There’s a café owner named Gloria whose neighborhood went through two years of visible decline — three neighboring storefronts closed, foot traffic dropped, and the local press ran a story that described the block as “struggling.” Her regulars kept coming but new customers stopped discovering her. Every week brought a new reason to consider closing or relocating. Gloria made a decision early in that season that she describes as the most important one she made as a business owner: she refused to let the neighborhood’s story become the lens she ran her business through. She kept investing in her space — fresh paint, a new community board, consistent quality. She kept showing up fully every morning. She got to know the remaining neighboring business owners personally and became a quiet advocate for the block. Three years later, a city revitalization initiative selected her street as a focus area, and new businesses began opening around her. She was still there — steady, rooted, the anchor that had held when others had left. She says, “Everyone was watching what the neighborhood was doing. I was watching what God was doing. Those turned out to be two completely different things.”
That’s the counterintuitive depth of this verse. Keeping your eyes always on the LORD isn’t a passive spiritual discipline — it’s an active, daily, sometimes moment-by-moment choice to refuse the tyranny of whatever is loudest and most frightening and redirect your gaze to what is highest and most stable. It requires practice. It requires the repeated, imperfect effort of someone who keeps looking away and keeps choosing to look back.
The phrase “at my right hand” speaks to proximity and position. In ancient culture the right hand was the place of honor, strength, and closest alliance. God isn’t distant when you keep your eyes on Him — He’s right there, positioned as your closest ally in whatever you’re facing.
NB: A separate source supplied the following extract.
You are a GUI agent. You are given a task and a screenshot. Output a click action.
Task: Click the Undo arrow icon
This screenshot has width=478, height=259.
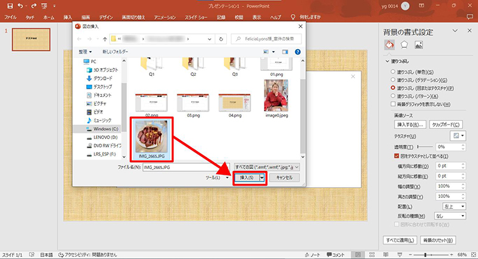pos(20,5)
That proximity changes everything about how you stand. You’re not standing alone hoping He might show up. You’re standing with Him already present, already positioned, already steady when you are not.
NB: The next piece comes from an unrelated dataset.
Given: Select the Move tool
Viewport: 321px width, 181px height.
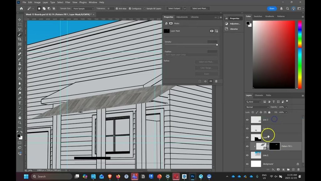Looking at the screenshot, I should coord(20,19).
Set your eyes before the day sets its agenda. Like Margaret, establish a morning practice of fixing your eyes on God before the fears, the demands, and the noise of the day can establish their claim on your attention. What you look at first shapes what you see all day.
Practice redirection rather than perfection. You will look away. Fear will pull your gaze. Anxiety will demand your attention. The practice isn’t never looking away — it’s noticing when you have and choosing to look back. Repeated redirection over time builds the habit of fixed eyes.
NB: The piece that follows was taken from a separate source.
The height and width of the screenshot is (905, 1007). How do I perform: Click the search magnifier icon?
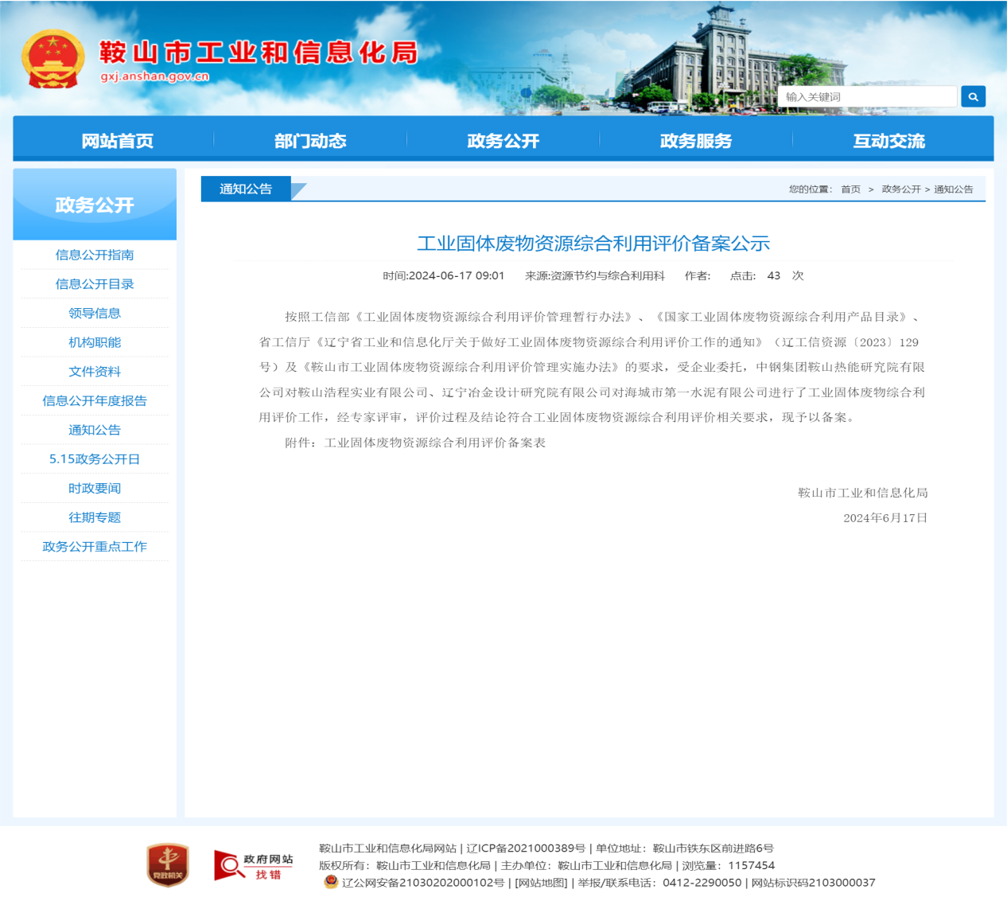coord(973,96)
Stop saving your life for later. Identify one thing you’ve been postponing for a future that was never guaranteed. Do it now. Fixed eyes on the LORD include a clear-eyed view of the present as the only moment you actually have.
Remind yourself of His position. When shaking comes — and it will — speak it out loud: “He is at my right hand. I will not be shaken.” Not as a denial of difficulty but as a declaration of proximity. He is not far. He is right here. That changes the steadiness available to you.
Remember: stability isn’t the absence of shaking — it’s the presence of someone unshakeable right beside you. Fix your eyes. Keep them there. And discover that what cannot be shaken isn’t your circumstances — it’s you, anchored to the One who never moves.
Lord, I fix my eyes on You today. Not on my fears, not on my plans, not on what I’m losing or what I might lose. On You. Take Your position at my right hand and let Your steadiness become mine. When I look away — and I will — draw my gaze back. Teach me the daily discipline of fixed eyes until it becomes the reflex of my life. With You beside me, I will not be shaken. Amen.